CVE-2026-13410
Google · Dancer::Plugin::Auth::Google
Dancer::Plugin::Auth::Google fails to perform proper SSL certificate validation during authentication requests, potentially allowing man-in-the-middle attacks.
Executive summary
A high-severity improper certificate validation flaw in the Dancer::Plugin::Auth::Google library could allow unauthenticated attackers to intercept or manipulate authentication traffic.
Vulnerability
The vulnerability stems from CWE-295, improper certificate validation. When the plugin initiates HTTPS requests, it fails to verify the authenticity of the server, allowing an unauthenticated attacker positioned in the network path to conduct man-in-the-middle attacks.
Business impact
Successful exploitation could lead to the compromise of sensitive authentication tokens, enabling unauthorized access to protected resources. Given the CVSS score of 8.2, this vulnerability represents a significant risk to data confidentiality and integrity, potentially resulting in full account takeover for affected services.
Remediation
Immediate Action: Update the Dancer::Plugin::Auth::Google library to version 0.08 or later as directed by the vendor.
Proactive Monitoring: Review application logs for unusual HTTPS handshake failures or unexpected connection patterns originating from the plugin.

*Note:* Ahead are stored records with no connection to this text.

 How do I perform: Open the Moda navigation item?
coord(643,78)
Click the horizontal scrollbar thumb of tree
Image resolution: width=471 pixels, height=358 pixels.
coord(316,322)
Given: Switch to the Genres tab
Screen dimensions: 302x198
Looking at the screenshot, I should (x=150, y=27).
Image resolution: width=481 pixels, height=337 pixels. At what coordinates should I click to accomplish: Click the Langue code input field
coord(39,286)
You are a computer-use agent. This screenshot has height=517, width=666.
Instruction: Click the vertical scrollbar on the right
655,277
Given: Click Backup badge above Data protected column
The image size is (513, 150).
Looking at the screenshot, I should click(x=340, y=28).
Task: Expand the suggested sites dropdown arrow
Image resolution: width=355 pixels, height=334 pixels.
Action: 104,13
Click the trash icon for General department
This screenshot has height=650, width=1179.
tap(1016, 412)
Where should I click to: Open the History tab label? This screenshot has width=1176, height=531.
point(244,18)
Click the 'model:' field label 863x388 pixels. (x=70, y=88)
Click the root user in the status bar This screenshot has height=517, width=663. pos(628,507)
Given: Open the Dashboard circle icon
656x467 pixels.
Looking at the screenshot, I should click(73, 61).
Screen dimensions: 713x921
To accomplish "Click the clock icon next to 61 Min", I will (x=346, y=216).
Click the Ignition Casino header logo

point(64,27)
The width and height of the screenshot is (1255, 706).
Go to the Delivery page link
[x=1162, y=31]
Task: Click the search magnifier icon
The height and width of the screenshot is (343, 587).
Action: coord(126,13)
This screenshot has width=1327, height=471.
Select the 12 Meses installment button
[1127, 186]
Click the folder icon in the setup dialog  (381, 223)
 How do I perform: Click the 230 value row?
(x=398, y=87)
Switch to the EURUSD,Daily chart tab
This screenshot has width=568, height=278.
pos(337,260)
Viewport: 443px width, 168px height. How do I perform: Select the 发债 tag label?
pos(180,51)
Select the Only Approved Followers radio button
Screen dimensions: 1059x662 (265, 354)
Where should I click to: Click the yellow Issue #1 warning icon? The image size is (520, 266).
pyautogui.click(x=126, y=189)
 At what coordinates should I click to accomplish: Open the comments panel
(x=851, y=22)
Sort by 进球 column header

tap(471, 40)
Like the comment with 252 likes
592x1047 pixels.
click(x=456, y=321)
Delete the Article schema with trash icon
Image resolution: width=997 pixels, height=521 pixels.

Compensating Controls: Ensure that all outbound traffic from the application environment is routed through secure, inspected proxies that enforce strict TLS certificate validation.
Exploitation status
Public Exploit Available: No
Analyst recommendation
This vulnerability presents a high risk to authentication security. Administrators should prioritize the update of this dependency immediately to prevent potential credential interception.